The reason is that end users of a statistical method don’t expect the method to mix up two things they think of as independent. We think of correlation and scale as being two different things, and we can come up with reasonable constraints on what they should be. Losing this independence is a fairly significant sacrifice to computational convenience.

I can think of two more “priors of convenience” that have similar issues, which I should say are well known to people in the field. One is the Lasso-style prior, where coefficients in a regression are given a Laplace prior:

p(\beta_{i}|\lambda)\propto\exp\left(-\lambda\left|\beta_{i}\right|\right)

The effect of having a high value of \lambda  is to make the maximum-a posteriori estimate of the \beta‘s sparse, ie. with many coefficients set to 0. The Lasso is amazingly convenient from the computational point of view, but it confuses scale and sparsity, which should stay independent things: increasing \lambda  will kill some coefficients but will also shrink the remaining ones. Here also there are work-arounds, such as scaling the data matrix, but you need to know what you are doing. On the other hand, fixing the problem the clean way is a lot harder computationally, so maybe the trade-off is worth it in most applications.

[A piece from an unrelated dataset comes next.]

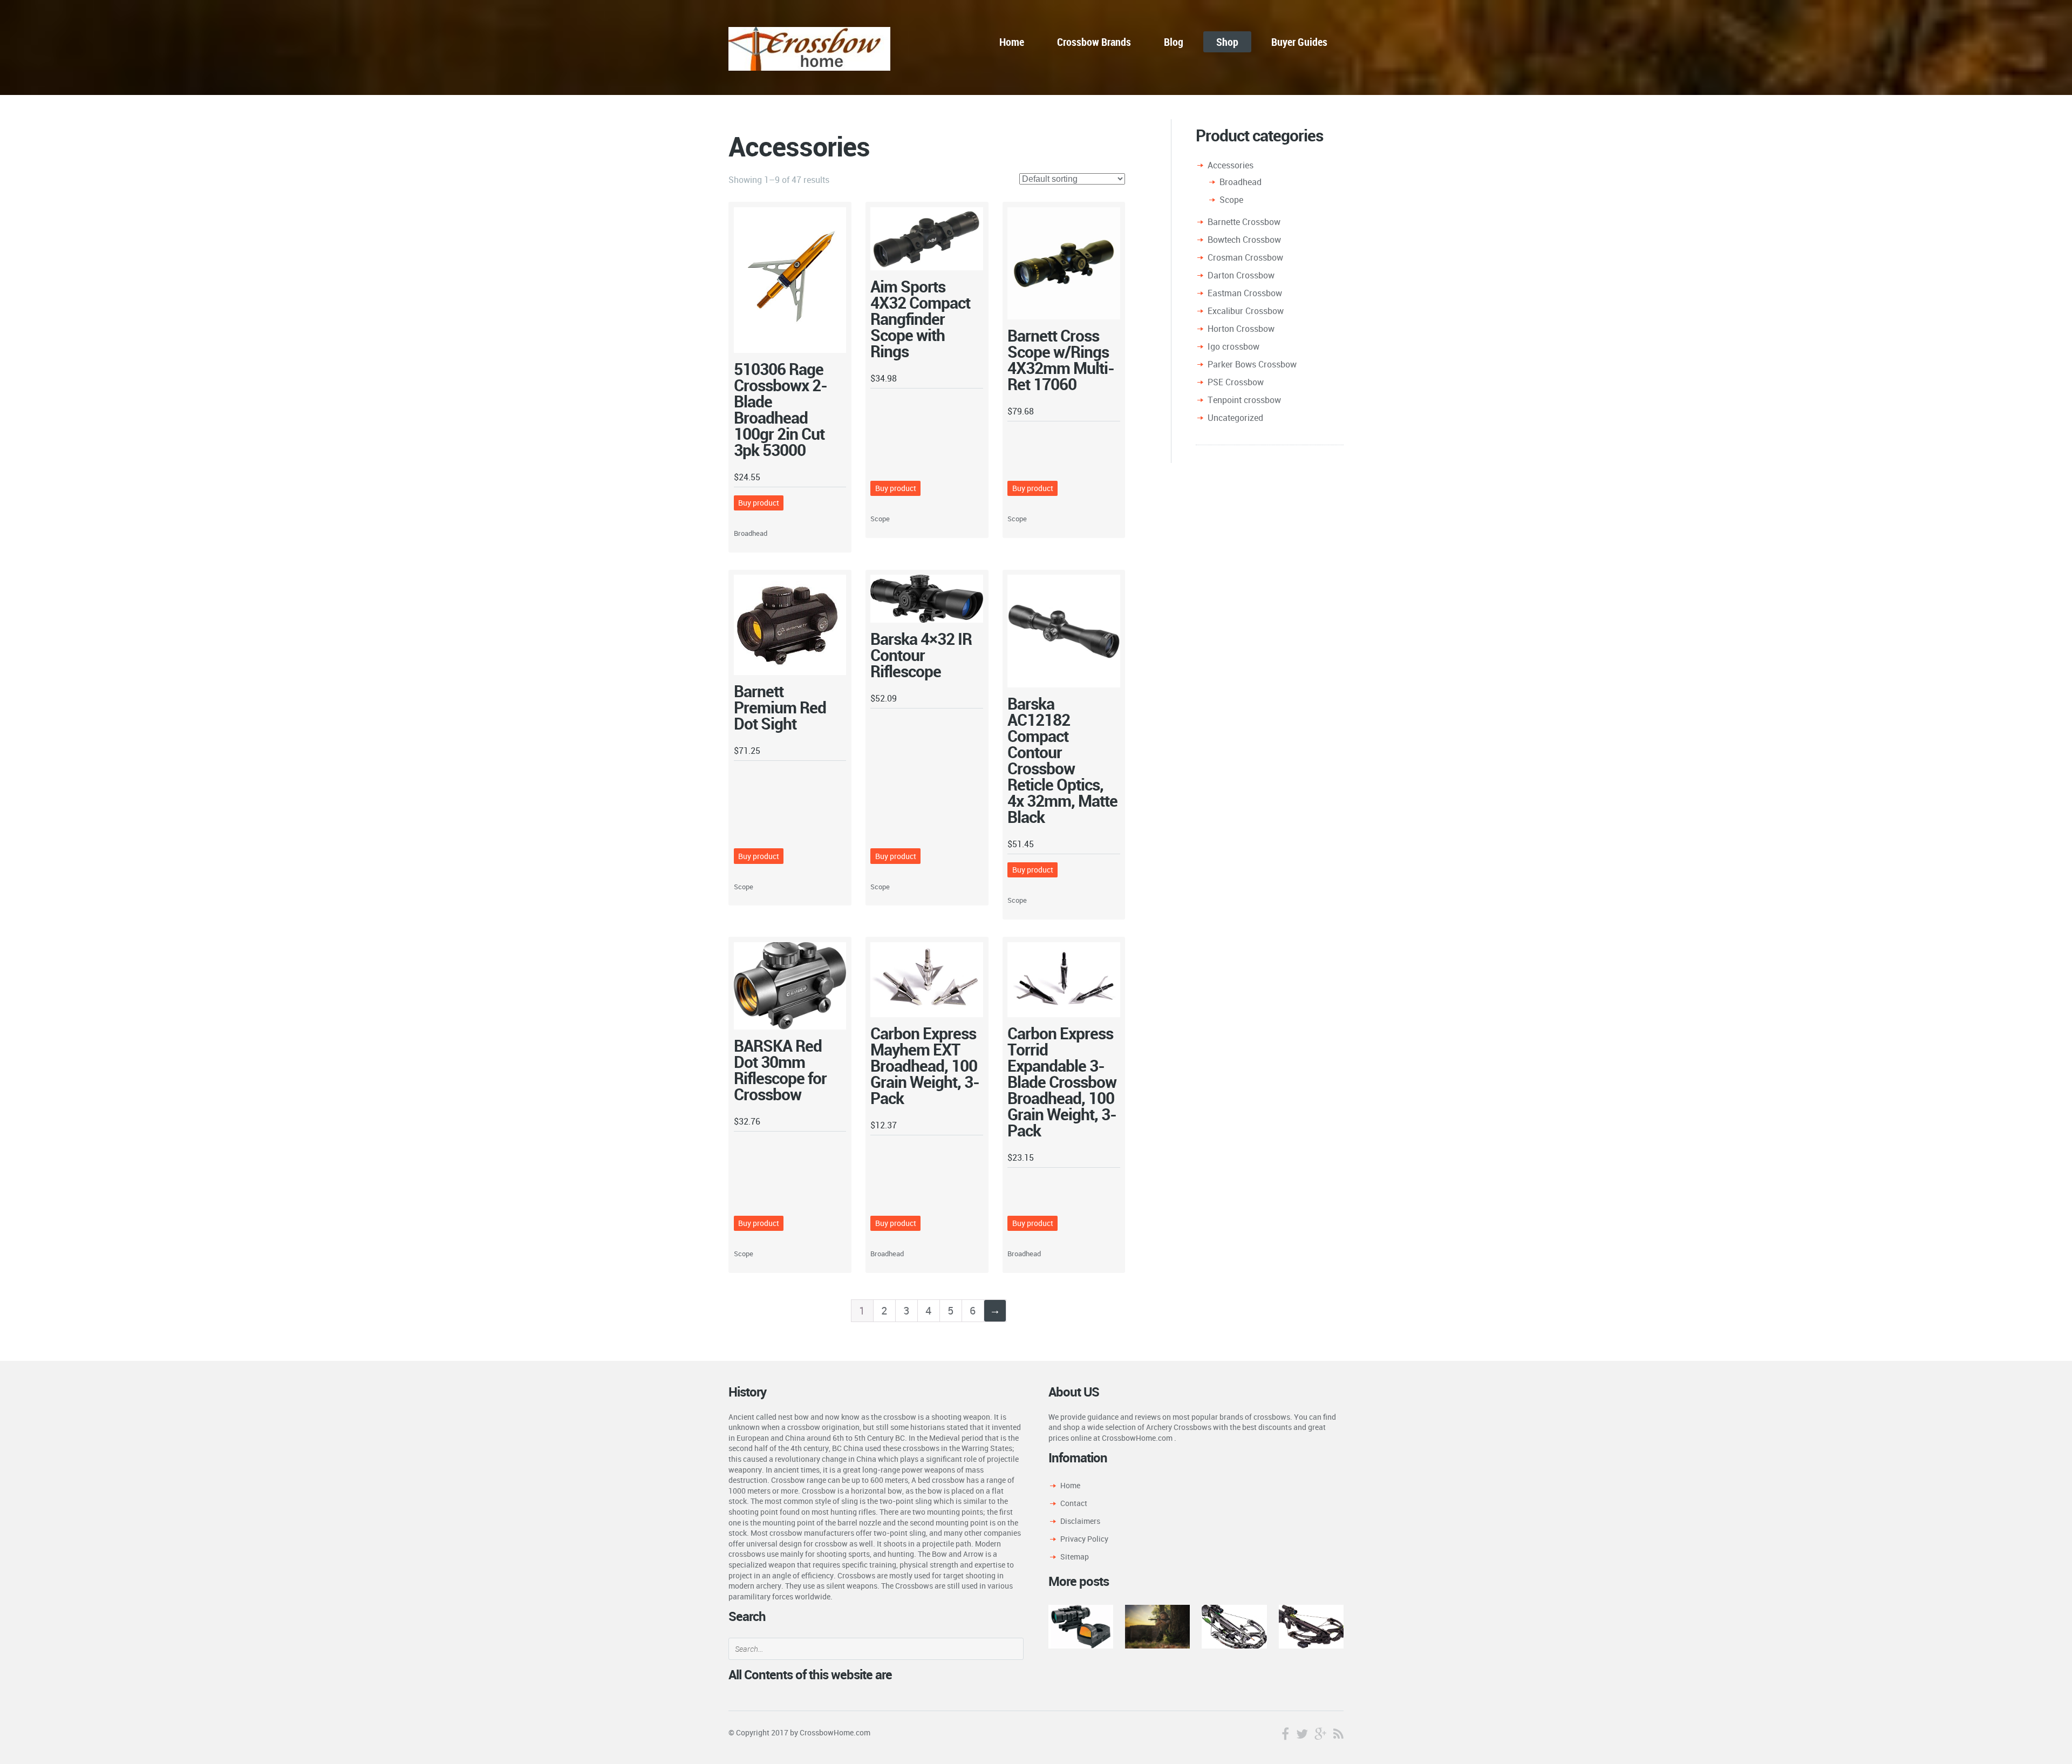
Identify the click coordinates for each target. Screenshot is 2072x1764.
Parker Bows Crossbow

Another problematic prior from that point of view is the random walk Gauss-Markov process as a substitute for a Gaussian process prior. Gaussian processes let you express very nicely a prior distribution over a space of functions, and you can parameterise them so that one parameter expresses how much you expect your function to vary vertically (scale) and how much you expect it to vary over time (correlation length). These are completely orthogonal quantities in all the applications I can think of, and it is very good that the prior keeps them that way. The bad news is that Gaussian Processes are complex, computationally speaking, and the Gauss-Markov approximation leads to much, much, much faster inference (see INLA). The approximation comes at a cost, and the Gauss-Markov prior confuses scale and correlation length, which I always find a pain.

Frequentists have a point when they criticise Bayesians who argue that priors are fantastic because they allow you to express useful prior knowledge, and then turn around and use a conjugate prior because that’s what’s convenient. If we really want to allow routine use of Bayesian inference, we have to work more on adapting the computational methods to the prior rather than the other way around. I admit it is easier said than done.